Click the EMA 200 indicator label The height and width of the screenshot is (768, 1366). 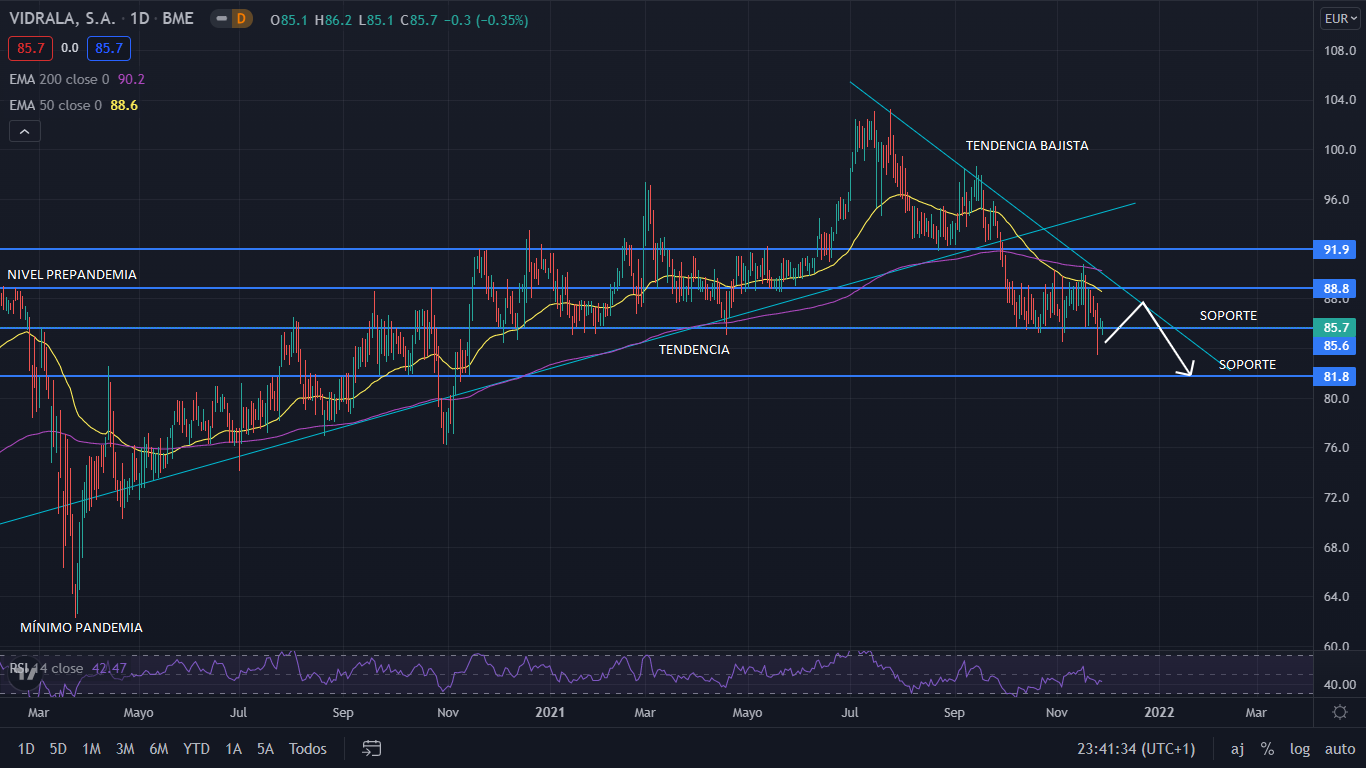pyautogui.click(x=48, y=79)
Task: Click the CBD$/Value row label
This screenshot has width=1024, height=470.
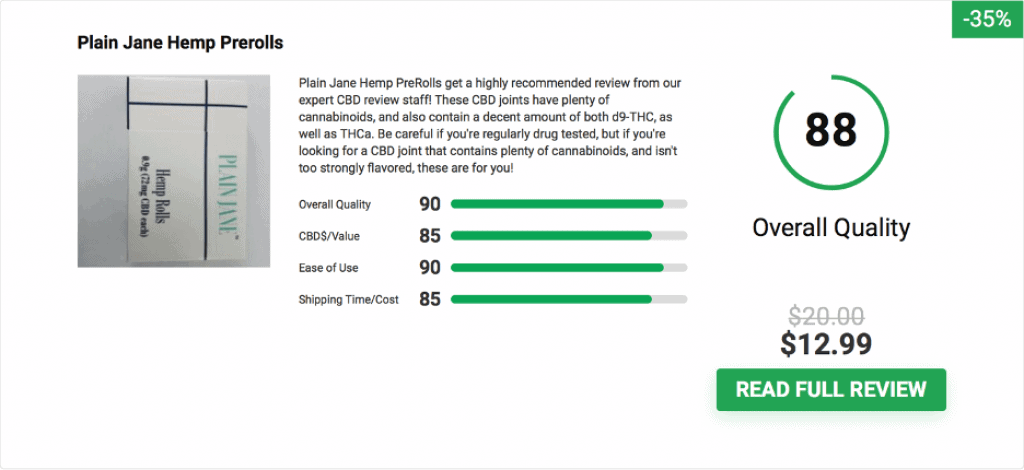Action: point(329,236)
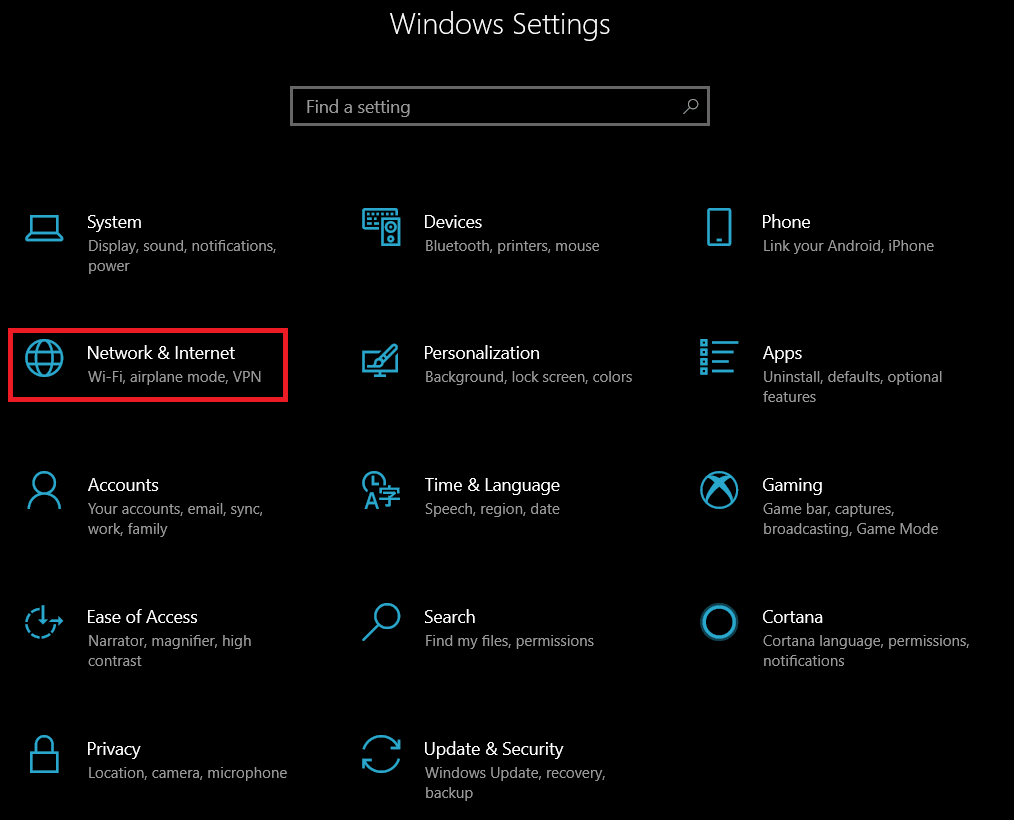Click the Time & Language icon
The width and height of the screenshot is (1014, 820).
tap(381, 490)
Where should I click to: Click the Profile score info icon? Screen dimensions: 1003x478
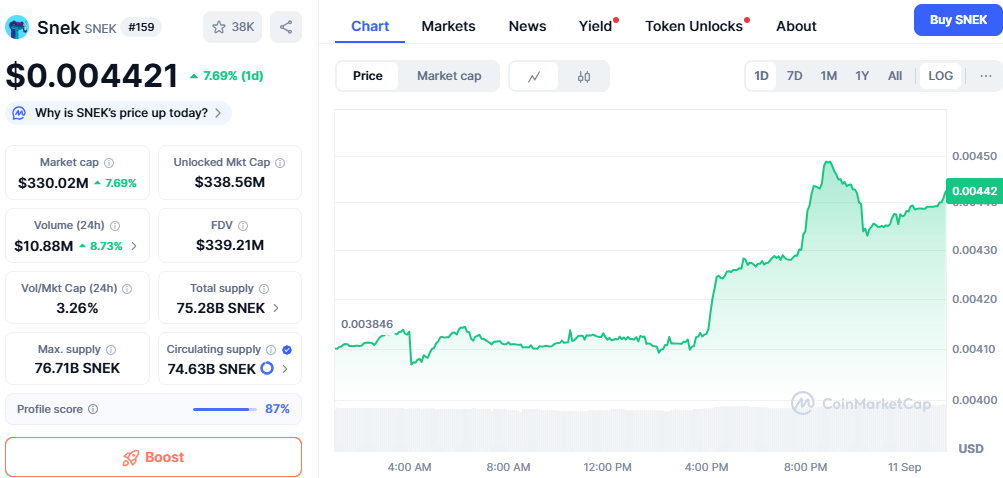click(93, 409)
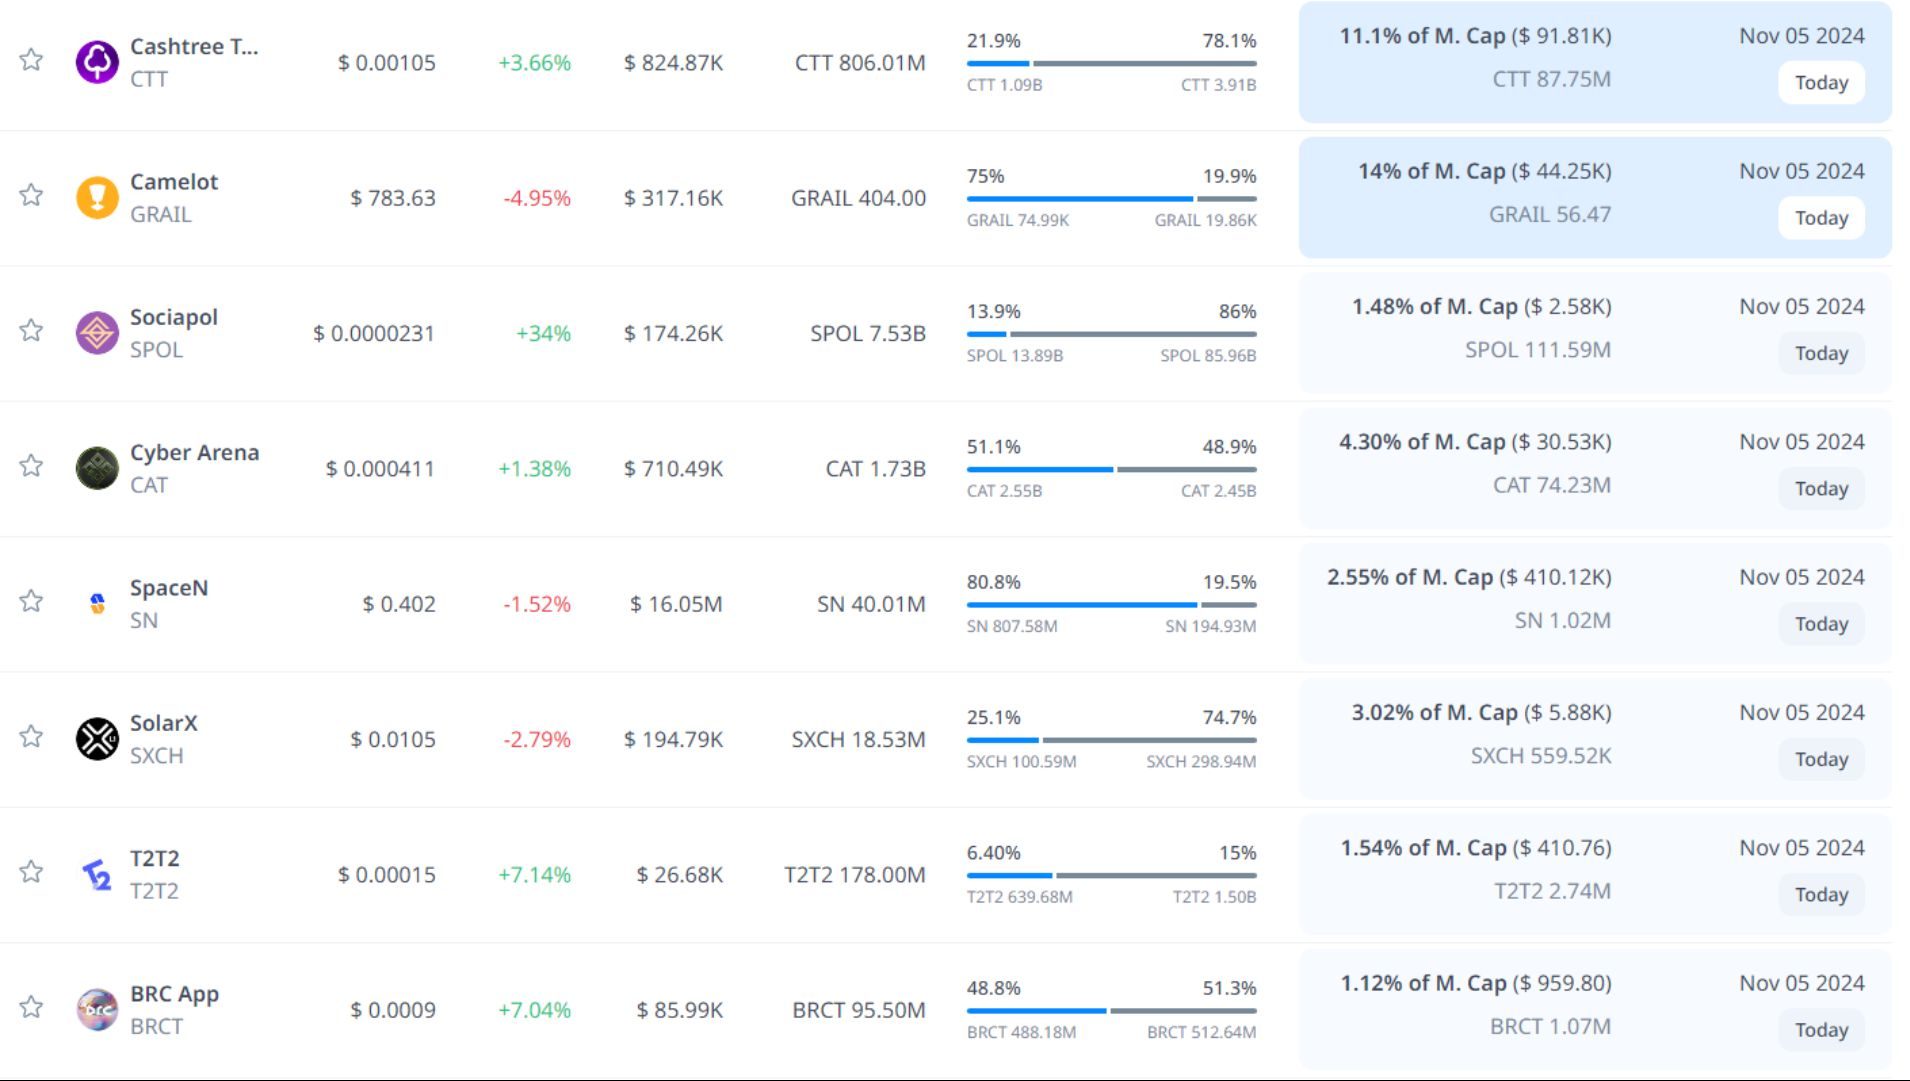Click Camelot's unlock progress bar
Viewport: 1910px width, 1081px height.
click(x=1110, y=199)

━━━

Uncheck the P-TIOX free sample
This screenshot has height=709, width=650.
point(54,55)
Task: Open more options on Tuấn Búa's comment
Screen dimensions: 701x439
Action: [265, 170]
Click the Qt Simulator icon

━━━

[Problem to solve]
Within the listing above, count the lines that contain the string "Task". Give only the number.

[Written response]
2